Build Trace Analysis
Simple, fast tools for analyzing Clang -ftime-trace build performance data.
Overview
This directory provides straightforward Python tools for analyzing the JSON trace files generated during compilation with -ftime-trace. The focus is on simplicity and speed - no caching, no complexity, just fast parallel I/O and pandas DataFrames.
Quick Start
Configure a build directory build-trace and edit CMakeCache to add -ftime-trace to the CMAKE_CXX_FLAGS. With -ftime-trace enabled, the clang compiler will generate .json trace files alongside each compiled object file. These trace files contain detailed timing information about:
- Template instantiations
- Function parsing
- Code generation phases
- Optimization passes
These JSON files are what the analysis tools in script/analyze_build/ are designed to process.
# Analyze all trace files in a directory
cd script/analyze_build/examples
python analyze_build.py ../../build-trace
# Analyze a single file
python analyze_file.py ../../build-trace/some_file.json
Installation
Install required Python packages:
pip install pandas orjson tqdm
Performance Note: orjson provides a 1.65x speedup in JSON parsing.
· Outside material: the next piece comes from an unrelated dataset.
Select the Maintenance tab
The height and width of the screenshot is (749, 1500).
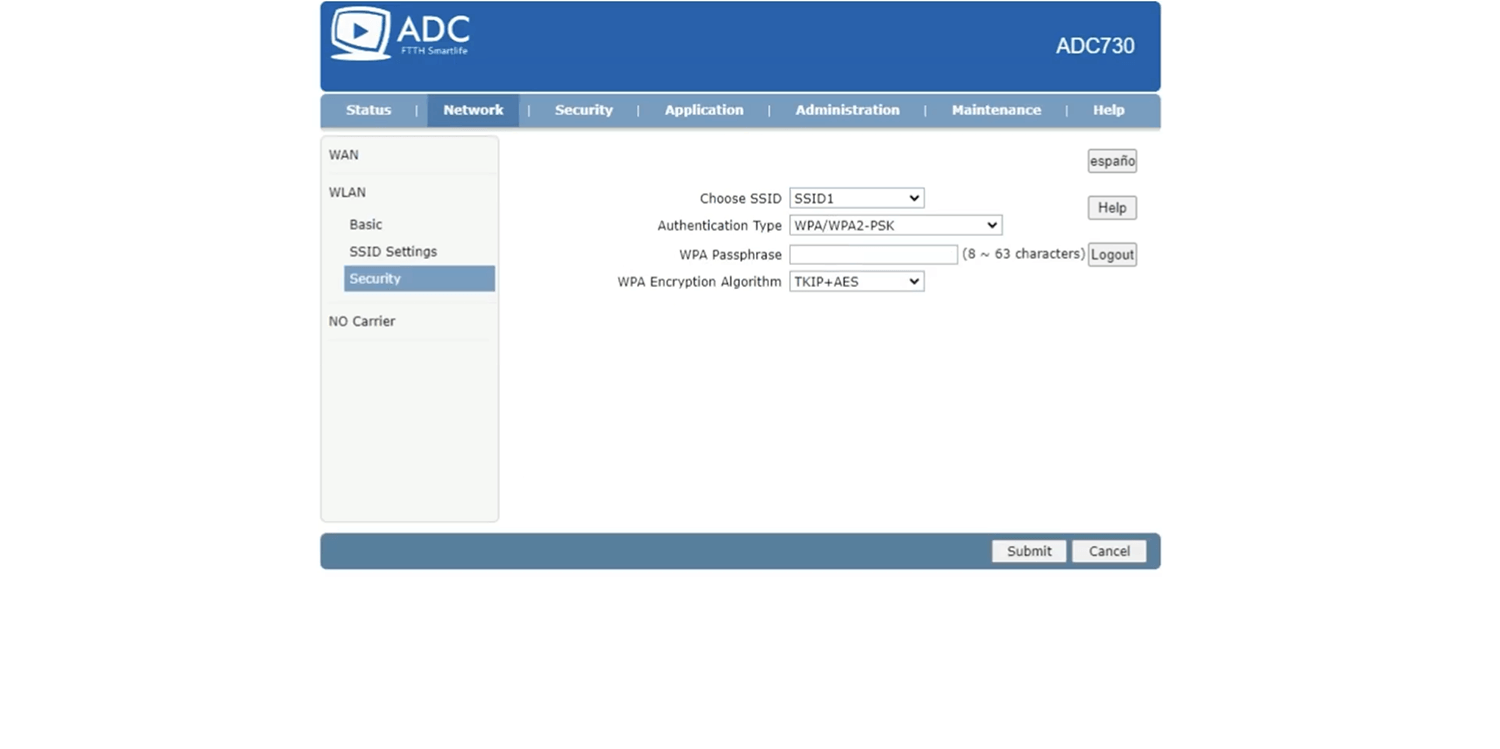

The parser automatically uses it if available, otherwise falls back to the standard library.
Directory Structure
script/analyze_build/
├── trace_analysis/ # Core library
│ ├── __init__.py # Main exports
│ ├── models.py # TraceFile model
│ ├── parser.py # Fast JSON parsing
│ └── transformer.py # DataFrame conversion
├── examples/
│ ├── analyze_build.py # Analyze all files in a directory
│ └── analyze_file.py # Analyze a single file
├── notebooks/ # Jupyter notebooks for analysis
│ └── (existing notebooks)
└── README.md # This file
Usage
Command-Line Analysis
Analyze all trace files:
python examples/analyze_build.py ../../build-trace
This will:
- Find all
.jsonfiles recursively - Process them in parallel using all CPU cores
- Display comprehensive build statistics
- Show top event types, slowest files, and template analysis
Analyze a single file:
python examples/analyze_file.py ../../build-trace/some_file.json
Python API
from pathlib import Path
from trace_analysis import TraceFile, TraceParser, TraceTransformer
# Parse a single file
trace_file = TraceFile.from_path(Path("build.json"))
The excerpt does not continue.